In Ethereum and other blockchains there are still a lot of proof of concept implementation and developers trying out how to cope with the new concepts. As part of the dInvest post series I was also looking into Ethereum and trying to implement a hedge fund in a blockchain. In a previous post I discussed how to get a quantitative framework in python up and running. In this post I will write how to integrate python programs with Ethereum smart contracts. For one reason or another you might be also faced with the issue, that although Ethereum offers a Turing-complete language not everything is actually doable there.

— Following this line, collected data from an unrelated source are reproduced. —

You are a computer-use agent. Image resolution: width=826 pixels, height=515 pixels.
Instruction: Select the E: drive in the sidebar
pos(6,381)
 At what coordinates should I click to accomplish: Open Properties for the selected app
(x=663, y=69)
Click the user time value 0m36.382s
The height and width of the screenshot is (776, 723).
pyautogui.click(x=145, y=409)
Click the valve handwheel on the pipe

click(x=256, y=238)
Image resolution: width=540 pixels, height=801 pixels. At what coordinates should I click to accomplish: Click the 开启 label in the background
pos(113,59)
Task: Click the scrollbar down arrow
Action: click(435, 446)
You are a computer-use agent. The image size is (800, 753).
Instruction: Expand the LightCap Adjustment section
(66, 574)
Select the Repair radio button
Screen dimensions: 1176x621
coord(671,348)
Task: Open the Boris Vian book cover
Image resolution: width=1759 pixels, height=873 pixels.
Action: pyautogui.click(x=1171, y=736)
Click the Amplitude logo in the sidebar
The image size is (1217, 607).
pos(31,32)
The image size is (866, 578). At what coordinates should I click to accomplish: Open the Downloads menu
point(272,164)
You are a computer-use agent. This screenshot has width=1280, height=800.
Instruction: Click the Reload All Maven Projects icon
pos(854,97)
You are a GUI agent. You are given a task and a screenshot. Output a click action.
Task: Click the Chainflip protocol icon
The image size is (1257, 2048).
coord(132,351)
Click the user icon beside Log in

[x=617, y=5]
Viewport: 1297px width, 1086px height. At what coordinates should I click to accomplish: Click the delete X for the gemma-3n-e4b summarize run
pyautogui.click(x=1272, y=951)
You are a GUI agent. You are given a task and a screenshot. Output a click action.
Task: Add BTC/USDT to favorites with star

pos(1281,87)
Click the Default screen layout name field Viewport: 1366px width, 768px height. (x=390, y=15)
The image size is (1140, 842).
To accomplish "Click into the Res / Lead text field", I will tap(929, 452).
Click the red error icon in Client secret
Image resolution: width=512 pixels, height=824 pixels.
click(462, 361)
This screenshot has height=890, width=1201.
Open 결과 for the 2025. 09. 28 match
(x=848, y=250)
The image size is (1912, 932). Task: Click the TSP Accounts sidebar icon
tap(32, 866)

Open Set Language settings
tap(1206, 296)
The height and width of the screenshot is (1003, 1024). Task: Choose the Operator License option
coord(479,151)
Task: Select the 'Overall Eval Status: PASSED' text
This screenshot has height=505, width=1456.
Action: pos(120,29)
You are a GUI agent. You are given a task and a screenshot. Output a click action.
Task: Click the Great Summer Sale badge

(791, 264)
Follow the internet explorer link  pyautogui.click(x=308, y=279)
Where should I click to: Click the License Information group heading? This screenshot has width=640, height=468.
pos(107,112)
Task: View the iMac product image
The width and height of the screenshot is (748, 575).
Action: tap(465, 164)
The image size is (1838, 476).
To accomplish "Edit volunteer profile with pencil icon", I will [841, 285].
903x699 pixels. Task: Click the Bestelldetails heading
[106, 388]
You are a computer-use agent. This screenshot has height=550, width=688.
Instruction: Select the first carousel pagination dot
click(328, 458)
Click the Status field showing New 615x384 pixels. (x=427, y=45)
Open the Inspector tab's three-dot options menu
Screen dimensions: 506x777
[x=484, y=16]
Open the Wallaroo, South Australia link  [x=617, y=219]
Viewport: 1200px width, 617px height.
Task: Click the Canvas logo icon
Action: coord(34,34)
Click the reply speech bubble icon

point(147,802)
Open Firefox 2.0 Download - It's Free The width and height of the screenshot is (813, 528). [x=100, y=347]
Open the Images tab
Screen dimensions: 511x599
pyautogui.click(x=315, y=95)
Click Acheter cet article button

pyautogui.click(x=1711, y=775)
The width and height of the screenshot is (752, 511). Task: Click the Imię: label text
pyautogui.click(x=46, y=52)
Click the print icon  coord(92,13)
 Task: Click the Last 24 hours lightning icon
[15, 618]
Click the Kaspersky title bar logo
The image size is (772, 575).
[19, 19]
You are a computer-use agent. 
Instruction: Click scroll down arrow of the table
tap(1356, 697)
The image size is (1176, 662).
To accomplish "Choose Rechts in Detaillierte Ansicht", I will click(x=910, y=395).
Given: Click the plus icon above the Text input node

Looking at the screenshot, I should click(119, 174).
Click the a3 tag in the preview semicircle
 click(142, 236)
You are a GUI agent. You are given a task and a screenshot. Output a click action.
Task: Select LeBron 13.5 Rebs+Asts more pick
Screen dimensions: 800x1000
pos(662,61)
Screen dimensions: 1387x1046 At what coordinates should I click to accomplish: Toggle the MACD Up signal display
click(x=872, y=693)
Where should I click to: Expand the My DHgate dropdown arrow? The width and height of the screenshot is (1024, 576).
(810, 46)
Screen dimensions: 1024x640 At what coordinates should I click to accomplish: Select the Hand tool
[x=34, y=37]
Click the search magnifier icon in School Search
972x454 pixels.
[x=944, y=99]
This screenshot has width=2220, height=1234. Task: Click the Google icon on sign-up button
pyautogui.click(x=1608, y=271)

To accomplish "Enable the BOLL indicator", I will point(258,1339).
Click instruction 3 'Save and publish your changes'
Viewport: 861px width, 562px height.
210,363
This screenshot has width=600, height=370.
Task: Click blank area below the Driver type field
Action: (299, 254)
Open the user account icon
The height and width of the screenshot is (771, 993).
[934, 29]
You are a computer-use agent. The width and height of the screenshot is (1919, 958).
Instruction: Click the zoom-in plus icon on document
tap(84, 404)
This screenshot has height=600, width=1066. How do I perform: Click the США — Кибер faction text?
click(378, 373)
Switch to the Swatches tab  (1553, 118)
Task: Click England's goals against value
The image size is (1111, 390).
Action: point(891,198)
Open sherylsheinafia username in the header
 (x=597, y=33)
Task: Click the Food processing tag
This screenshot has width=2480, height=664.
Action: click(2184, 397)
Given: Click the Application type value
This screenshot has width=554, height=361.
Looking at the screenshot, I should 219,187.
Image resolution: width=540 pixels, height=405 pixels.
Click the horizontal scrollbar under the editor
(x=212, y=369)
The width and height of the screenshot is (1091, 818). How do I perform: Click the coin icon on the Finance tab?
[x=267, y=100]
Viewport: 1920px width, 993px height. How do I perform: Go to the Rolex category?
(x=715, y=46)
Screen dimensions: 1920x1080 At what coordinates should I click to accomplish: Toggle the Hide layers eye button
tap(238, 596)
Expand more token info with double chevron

Let's say you have created one of the simple tutorial contracts in Ethereum and now want to look at something more advanced. I personally liked the Hitchhiker's Guide to Smart Contracts by Manuel Aráoz to get started with more complex code, setup testrpc, and truffle. Take a look at it.

dInvest smart contract

dInvest is composed of one smart contract that is responsible for making investments, verifying investment criteria and distribution of returns. The contract exposes public functions to create new investments and for withdrawal which will act as main functions of a hedge fund. Users of the hedge fund are identified by their Ethereum address which is equivalent for the public key. Suggestion of investment strategies and strategy execution are done in different agents that also have Ethereum addresses. These agents are set by the contract creator only. When a user is creating an investment it is possible to specify a list of industry sectors identified by a two digit number based on the Standard Industrial Classification codes. These sectors will be identified as a black list when making the investments. Therefore user have the ability control the sectors which the hedge fund will invest on.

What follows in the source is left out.